Almost all great works of literature contain allusions to other great works of literature that enhance the meaning of the work. Mary Shelly’s Frankenstein is an excellent example of a major literary work that contains a sustained allusion to another major work. Frankenstein contains many references to Milton’s Paradise Lost, and the two stories are parallel in many aspects.
In Shelly’s novel Frankenstein’s monster in often compared to Adam from Milton’s epic work. In fact, the monster himself tells Victor Frankenstein that he sees himself as being very similar to Adam. Like Adam, the monster was, in a sense, perfect at his creation. The monster was full of love for humanity and nature at his creation but was turned to a life of evil and hardship by outside forces beyond his control. Similarly, it was a circumstance beyond Adam’s control, namely Satan, that turned him to a life of sin and hardship. This comparison of Milton’s Adam and Frankenstein’s monster focuses attention on the ideal of the “noble savage,” an important idea in Romanticism. The idea of the noble savage stressed that man, left to his own devices, is inherently good, and it is an important theme in Frankenstein. The monster also sees himself as being similar to Milton’s Adam because he has no others like himself and fervently desires the companionship of an equal. He, like Adam, implores his maker to create such an equal. With this comparison Shelly brings to the reader’s attention the idea that every person needs another person, an equal and a friend, in order to be complete and happy. This idea is also a central idea in romanticism.

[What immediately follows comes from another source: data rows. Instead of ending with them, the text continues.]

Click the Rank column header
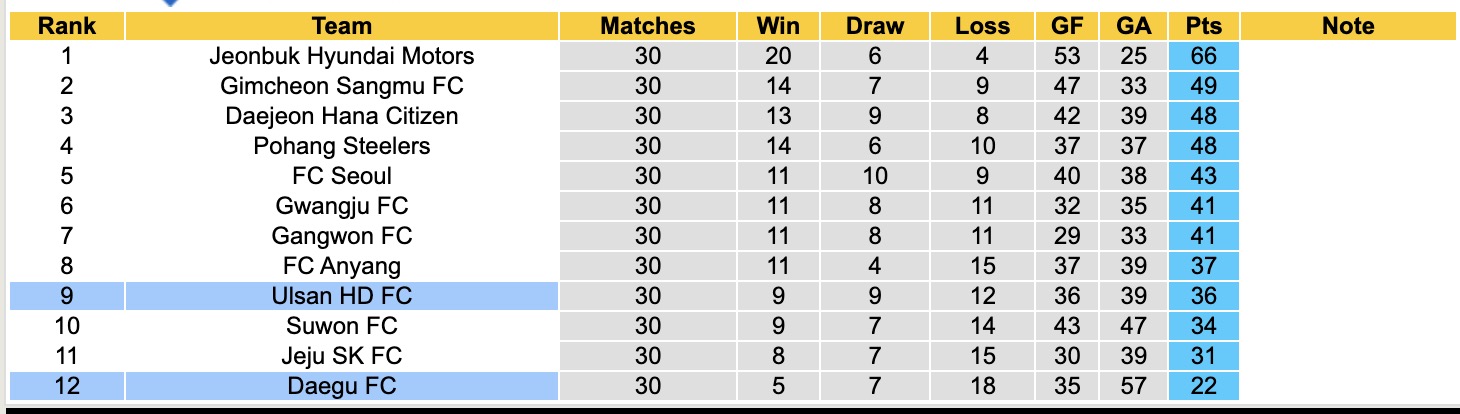The height and width of the screenshot is (414, 1460). pyautogui.click(x=67, y=26)
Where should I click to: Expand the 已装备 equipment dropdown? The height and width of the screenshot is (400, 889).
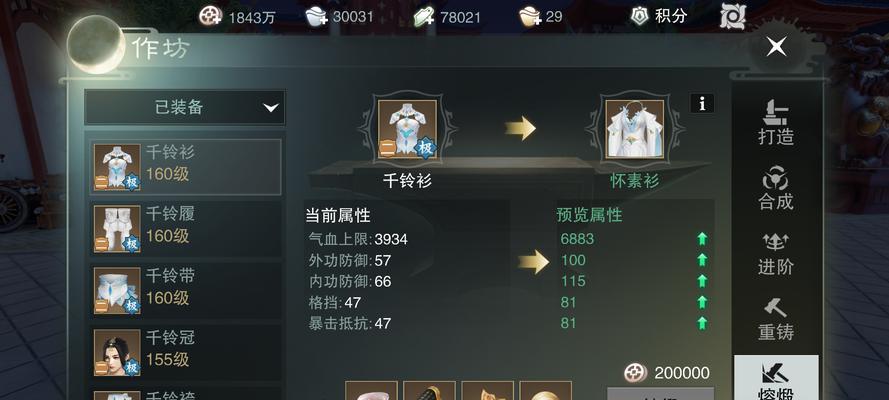185,107
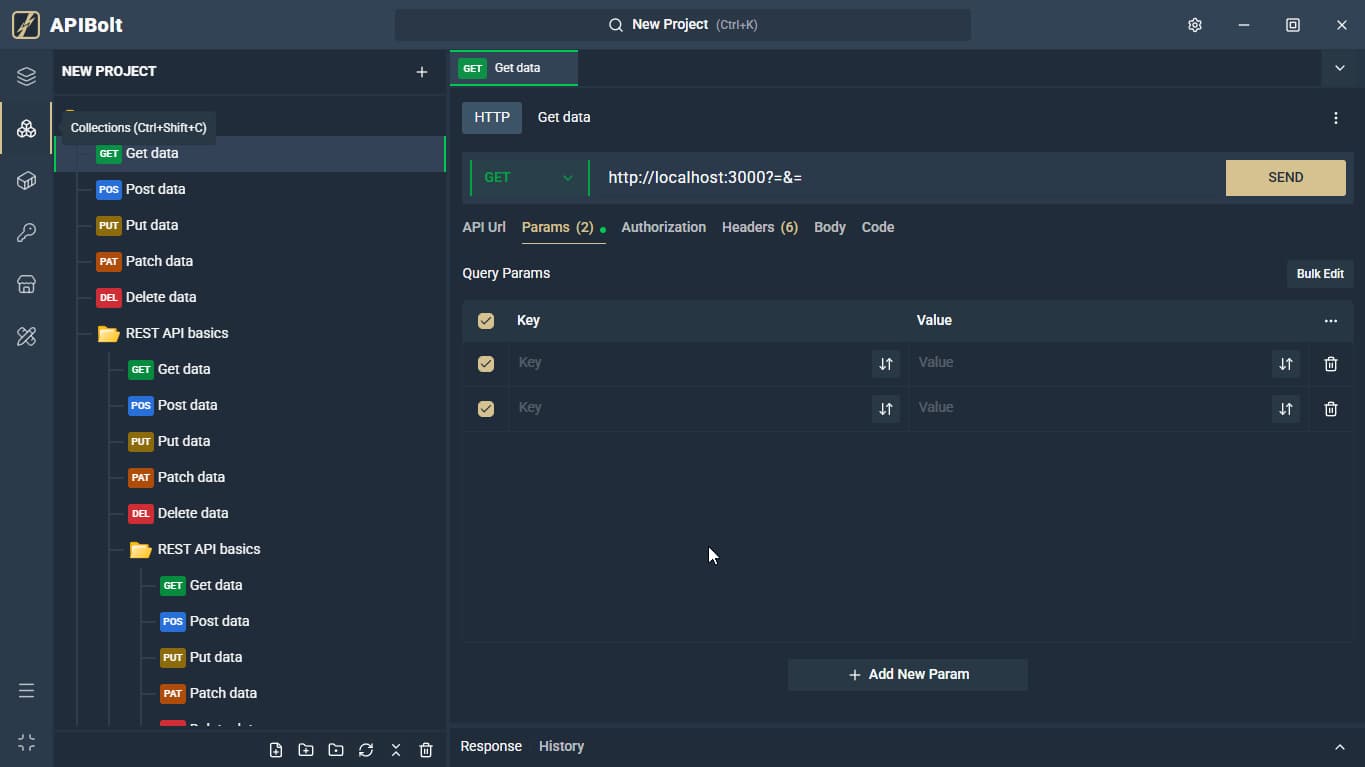The image size is (1365, 767).
Task: Click the refresh icon below collection tree
Action: click(366, 750)
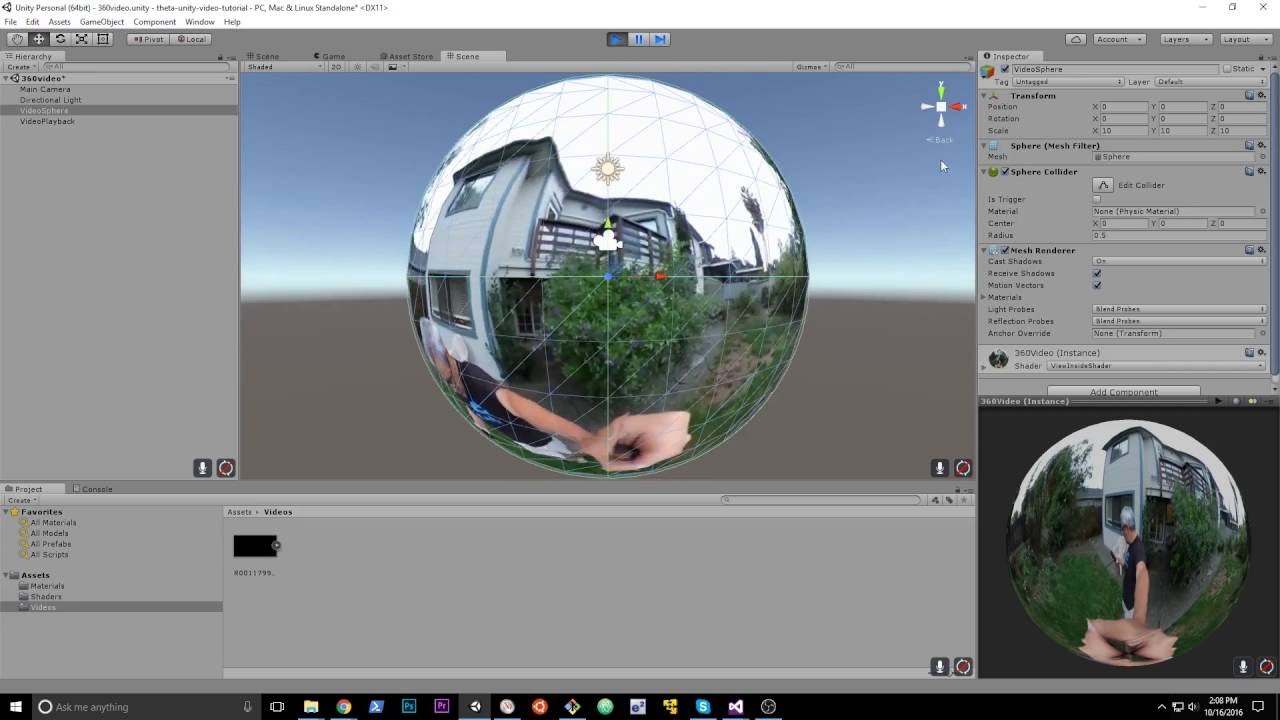Viewport: 1280px width, 720px height.
Task: Select the Scale tool
Action: [x=81, y=39]
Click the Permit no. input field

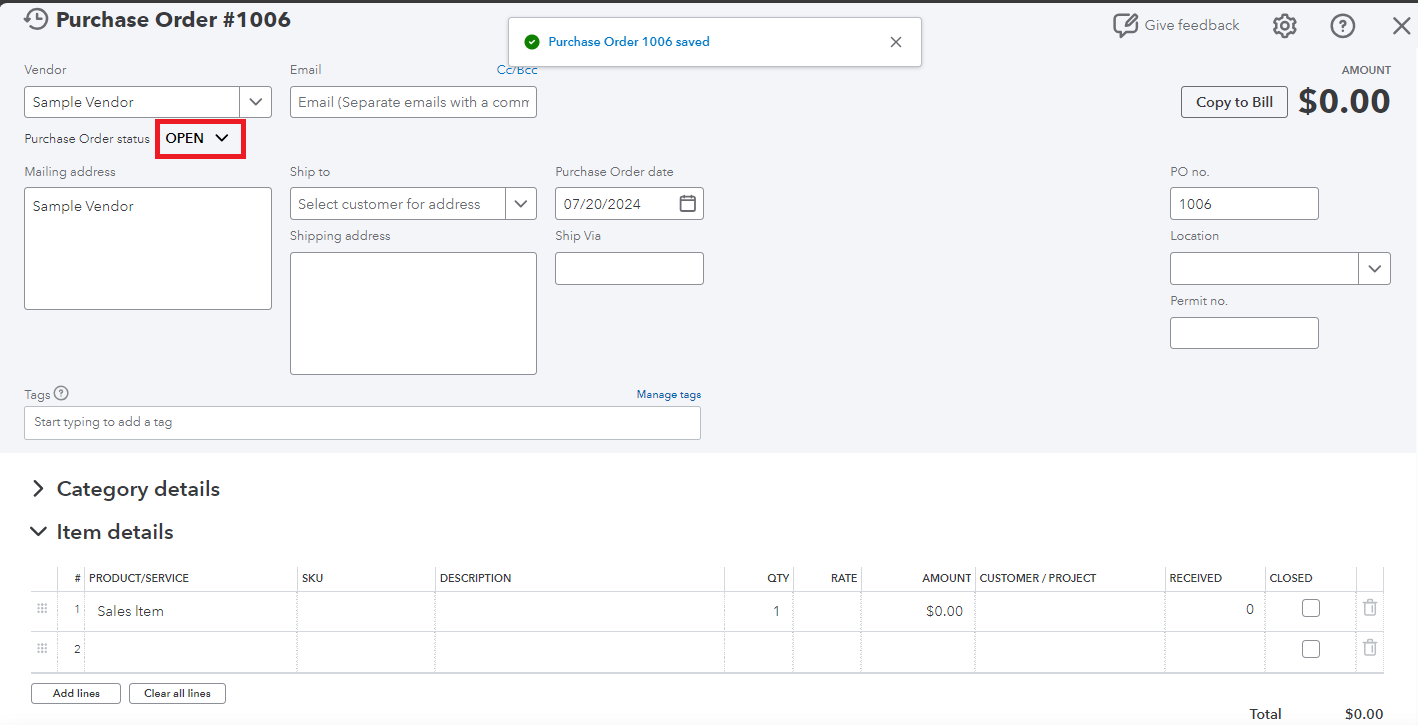pos(1243,332)
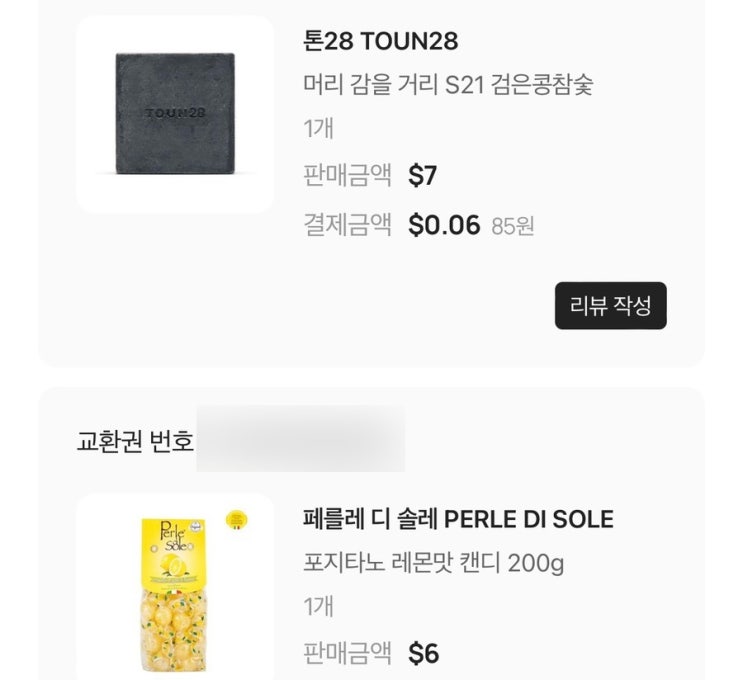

Frankenstein’s monster is also compared to the Satan of Paradise Lost. Like Satan, the monster was created to be beautiful. However, also like Satan, the monster falls from his creator’s grace and becomes a perversion of beauty. The monster is cast away from his creator’s presence just as Satan is cast out of heaven. This comparison of the monster and Satan stresses that something created to be great and beautiful can be easily perverted into something loathsome and utterly different from its intended purpose. Rejection of one’s offspring is another theme in Shelly’s novel and is reinforced by comparing the monster to Satan because Satan was one of God’s heavenly children but was ultimately rejected by God. However, Satan and the monster differ in a key aspect: Satan fell with companions. The monster fell alone, and the monster himself brings this fact to the attention of both Victor and the reader, saying that his loneliness was the most loathsome part of his existence, reinforcing the theme that happiness lies in close companions who complete the person. The monster is also similar to Satan in that neither he nor Satan directly attacks his creator in retaliation. Rather, they both attack those closest to their creators, inflicting more pain than any direct attack could. Satan attacks God’s beloved new creation, man, and the monster attacks Victor’s closest friends and family members. The pain caused by the attacks on these close companions again illustrates the romantic idea that close companions are essential to life and the peace of the individual.
Allusions are also made that show that Frankenstein himself is also similar to Adam in Paradise Lost. Like Adam, Frankenstein brings about his own downfall by making a choice to attain knowledge that he should not have. Shelly uses this comparison to bring a very important theme to the attention of the reader: Man has the ability to know things that make him “not much less than God,” but man should not partake of that knowledge.
Mary Shelly’s allusions to Paradise Lost in Frankenstein help to illuminate many central ideas of the work. Like most great works of literature, Frankenstein is enhanced by allusions to another great work of literature. Frankenstein sees far because it stands on a literary giant.